Activity: Could you copy every line in the listing below that has the word "Task"?

Records provided Block Start

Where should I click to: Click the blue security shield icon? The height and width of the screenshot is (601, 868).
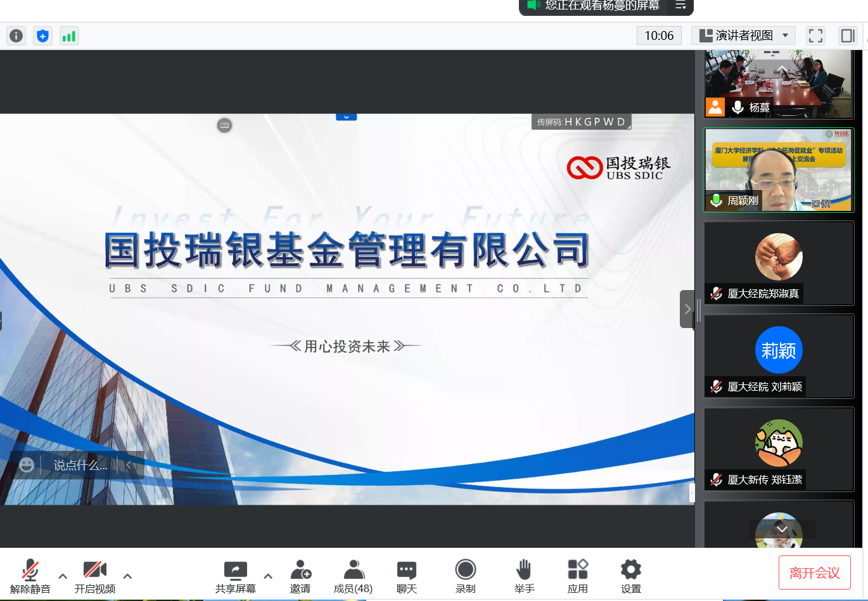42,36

Records provided Block End
Records provided Block Start

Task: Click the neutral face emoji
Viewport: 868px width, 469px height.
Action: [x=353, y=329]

Records provided Block End
Records provided Block Start

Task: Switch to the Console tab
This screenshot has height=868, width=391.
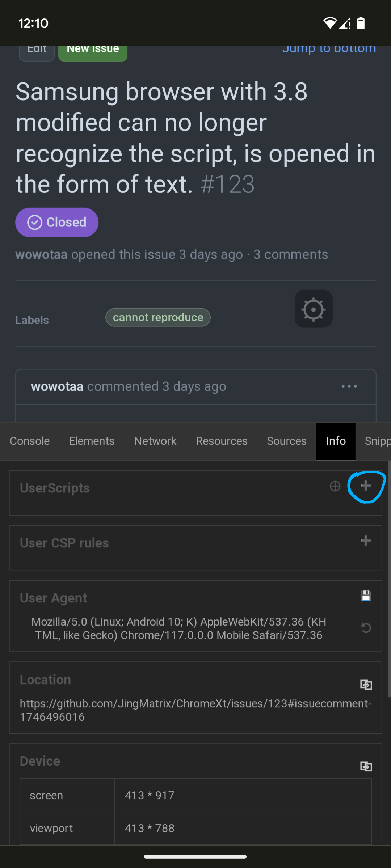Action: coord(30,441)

Records provided Block End

The answer:
Task: Click the neutral face emoji
Task: Switch to the Console tab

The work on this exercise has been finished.